# Black box camera reccomendations



## MikeCo (Jan 26, 2008)

There has been a couple of posts recently about the dash mounted camera's either on here or the other forum. One of them was about the Roadhawk one which is too expensive so is anyone using one that cost less than £100 that they consider good valve.

Mike


----------



## cabby (May 14, 2005)

I was hoping that there would be a reply to this.

cabby


----------



## drcotts (Feb 23, 2006)

I use one that cost £25 and it seems fine

I didnt want one with GPS tracking acceleration sensors and all that just something which would record what happened.

even speed recording is a no no as knowing my luck i would be speeding by 3 MPH when i ran over the pedestrian that stepped out withour looking.

Phill


----------



## Detourer (May 9, 2005)

.

I can't vouch for the cheaper units but we use the RoadHawk in all our escort vehicles, switching them to our private/personal vehicles as and when.

Such was the quality, info, clarity and seamless recording from the RoadHawk that several weeks ago our "brief" was able to present, on a laptop, recorded evidence to a Spanish court that resulted in us receiving 1400euro compensation and a conviction for the third party :lol: .

Call me unlucky [or perhaps lucky] but over recent years that is the third time a RoadHawk unit has provided evidence with a financial result :wink: .

Ray


----------



## Spacerunner (Mar 18, 2006)

There is an Android app, in fact several, that work quite well and cost just a couple of quid.
I've used Daily Roads Voyager and Videoreg.
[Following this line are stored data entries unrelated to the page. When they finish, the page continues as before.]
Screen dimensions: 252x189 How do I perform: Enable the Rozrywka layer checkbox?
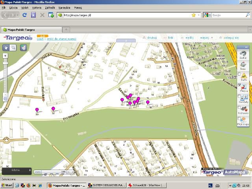tap(239, 107)
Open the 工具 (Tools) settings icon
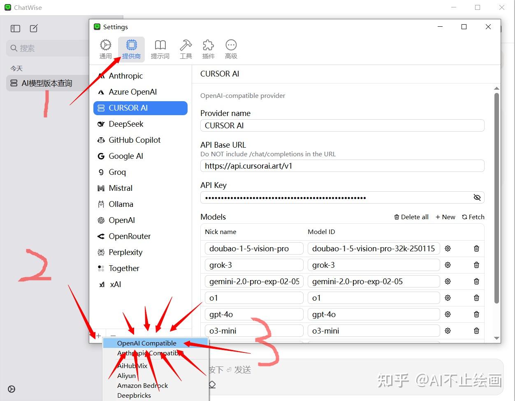 pyautogui.click(x=186, y=49)
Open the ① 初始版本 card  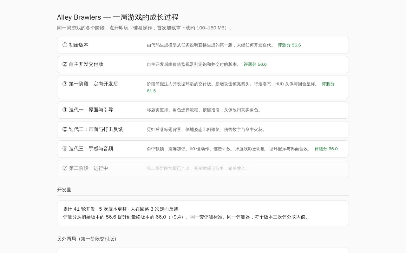[203, 45]
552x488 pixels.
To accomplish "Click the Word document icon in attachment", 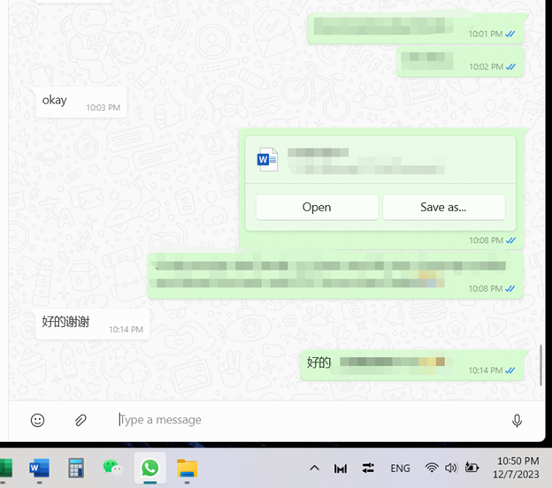I will (266, 159).
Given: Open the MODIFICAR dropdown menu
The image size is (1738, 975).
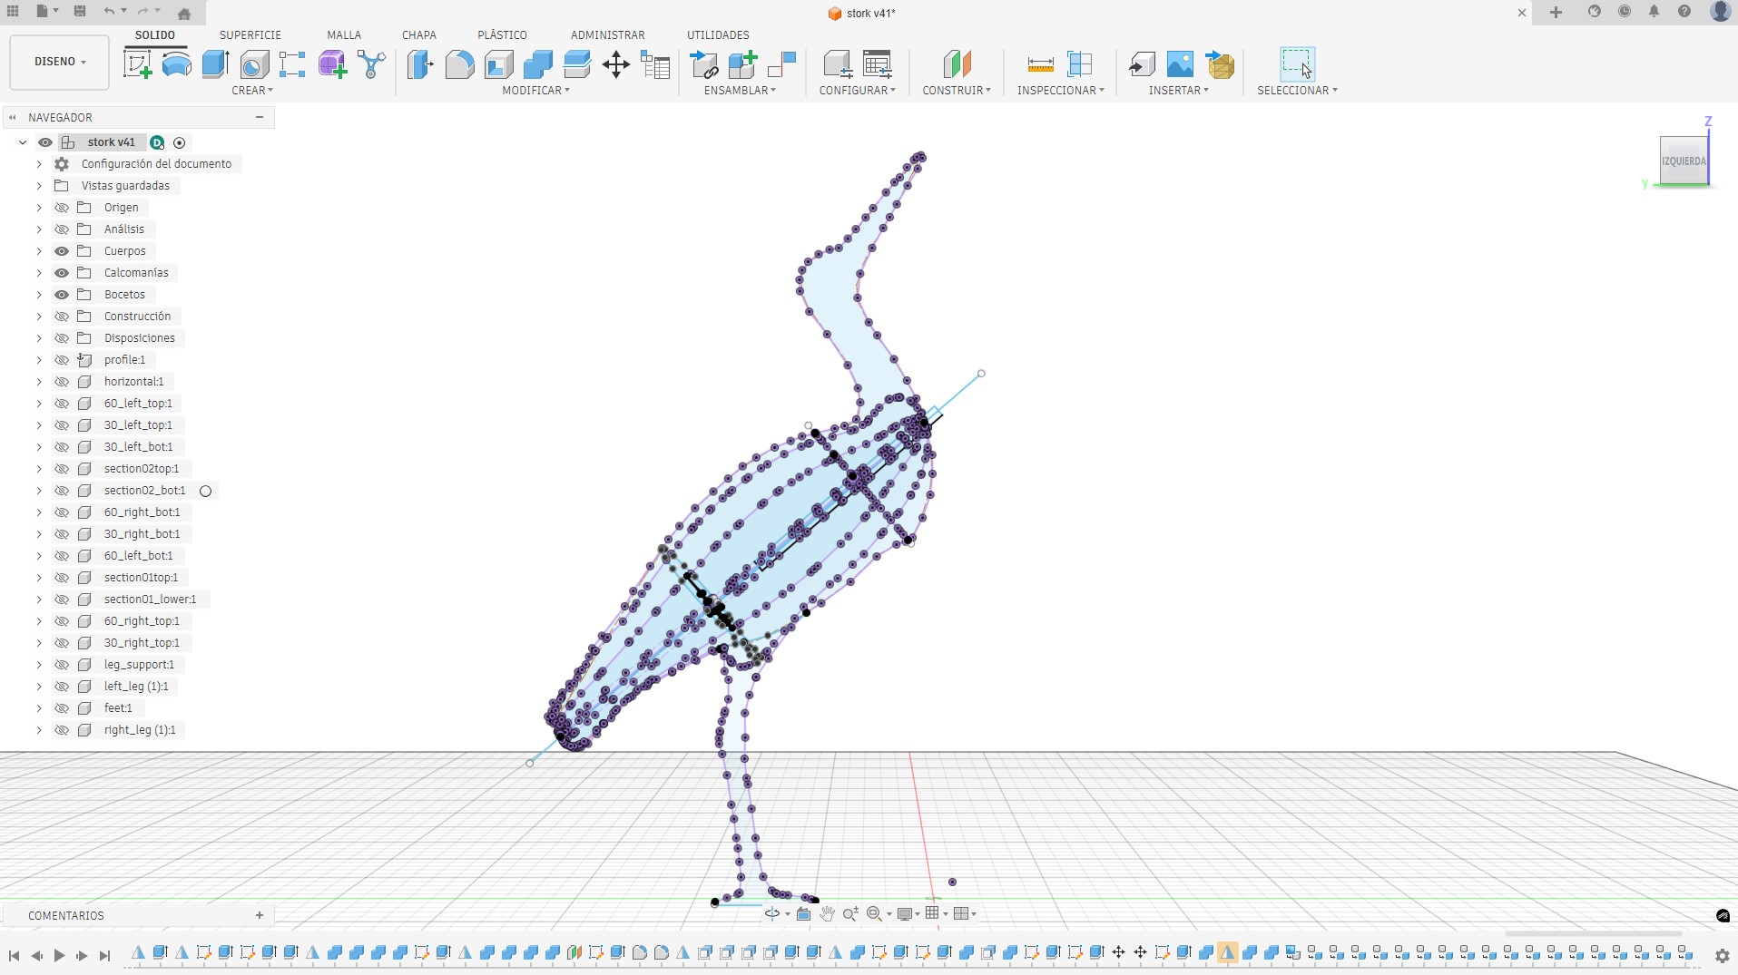Looking at the screenshot, I should pos(535,91).
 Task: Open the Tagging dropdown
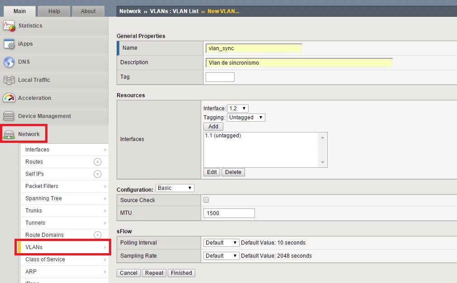[246, 118]
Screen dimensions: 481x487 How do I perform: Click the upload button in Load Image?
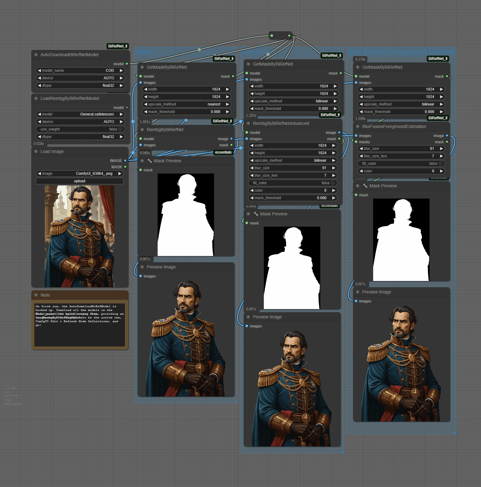(80, 181)
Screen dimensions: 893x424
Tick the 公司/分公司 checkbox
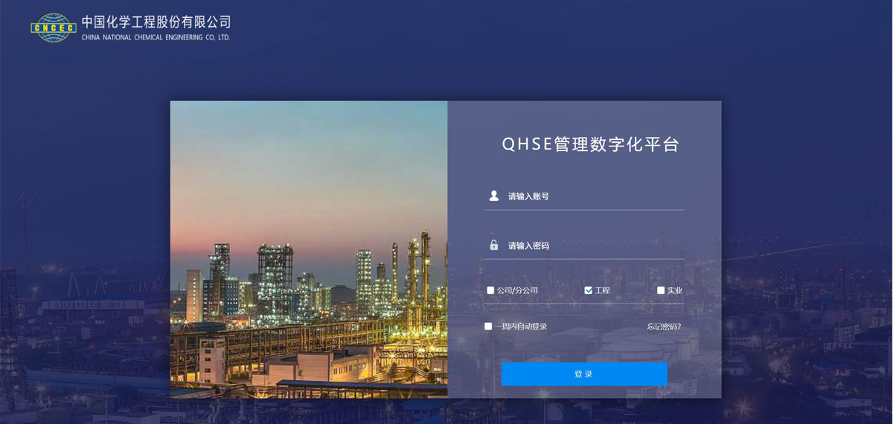(490, 290)

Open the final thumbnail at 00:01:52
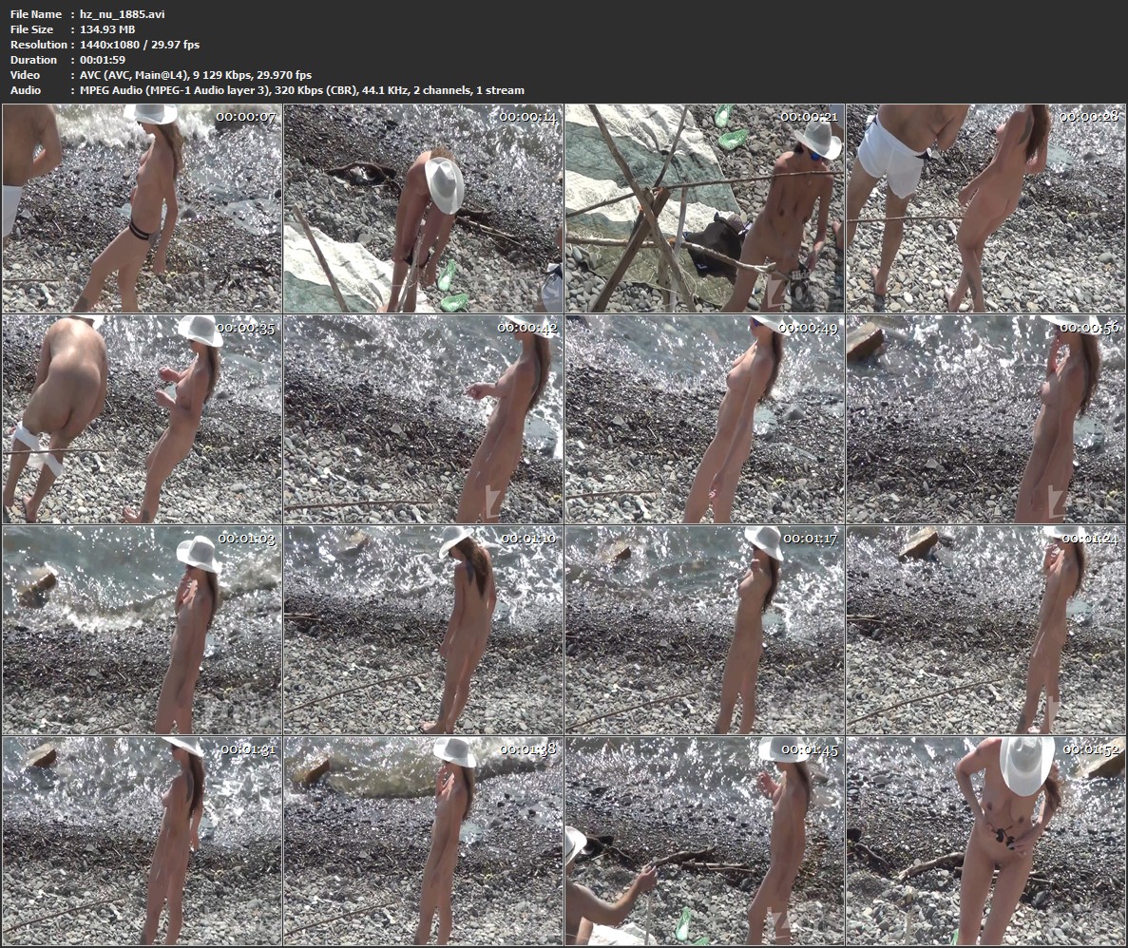[x=985, y=841]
The latter is full of features with things like auto on and off.
Find them on Google's Play Store.


----------



## dovtrams (Aug 18, 2009)

After many recommendations from members, I bought one from ebay. The number is 180836965436, it is £17.99. Just make sure you buy it from their UK site and not the China one, takes ages from that.

Good luck

Dave


----------



## urbanracer (Aug 22, 2007)

dovtrams said:


> After many recommendations from members, I bought one from ebay. The number is 180836965436, it is £17.99. Just make sure you buy it from their UK site and not the China one, takes ages from that.
> 
> Good luck
> 
> Dave


What type of bracket does it come with and can you use on other vehicles?


----------



## rosalan (Aug 24, 2009)

I bought a "Vehicle Blackbox DVR" at the weekend. It does everything you could expect or ask for. It cost £25 plus a micro memory chip.
Is it any good?
Picture is fair for both video and still pictures but with some hesitation when recording. The Manual is virtually useless, as I have some problems reading Engrish as she is spoke in tiny faint grey text.
I reset it to factory default after messing about with the menu and it defaulted to Russian!! Russian everything which I could not escape from. After putting a query on here, I actually made contact with the factory in China who sent me a close up picture of the menu I should use to reclaim English (as she is spoke).
Would I buy it again? Possibly not because of the useless Manual and the picture quality, where I doubt you could read a distant number plate unless it jumped up and bit you.
There are some demonstration of Blackbox cameras on You Tube.

Alan


----------



## dovtrams (Aug 18, 2009)

urbanracer said:


> dovtrams said:
> 
> 
> > After many recommendations from members, I bought one from ebay. The number is 180836965436, it is £17.99. Just make sure you buy it from their UK site and not the China one, takes ages from that.
> ...


It has a sticker pad for going on windscreens and yes it can be used on other vehicles. If you type the number into ebay you will get all of the details.


----------



## takeaflight (May 9, 2005)

Have a look here http://www.techmoan.com


----------



## anjasola (Jun 24, 2009)

This one

http://webbex.ecrater.co.uk/p/18141697/mobius-action-camera-micro-hd


----------



## gj1023 (Feb 23, 2010)

Got mine and a SD card from Amazon about £30, works fine


----------



## cheshiregordon (Sep 24, 2011)

have gone thro the experimental stage when I bought a £20 camera from china which kinda worked but would not hold the micro card. Eventually got my money back thanks to ebay.


----------



## robbosps (Mar 10, 2014)

I use a road hawk with the gps enabled for my work vehicle. It's excellent. The device is hard wired into the power and constantly over writes until I need the footage.. 
Highly recommended.


----------



## MikeCo (Jan 26, 2008)

I bought the Maplin one for around £70 plus £20 for a 32 whatsit micro card and it works very well.

Mike


----------



## sooty10 (Feb 22, 2009)

I bought the G1W , it was the cheapest recommended by Techmoan. It is working very well, super picture quality and you can easily read number plates. The only problem was that I sent off for it from China and it took ages to arrive. The manual is in English and easy to understand. I think it would be better to order from amazon for £35. We are in Spain at the moment and it has taken some very good footage on the way down. I bought a 32gb micro sd card for about £12 as this was not included.

Keith


----------



## Paddy7 (Aug 22, 2012)

Hi i bought one from Amazon for around £25, which turned out to be absolute rubbish, so much so that i got a refund and the supplier did not even want it back! 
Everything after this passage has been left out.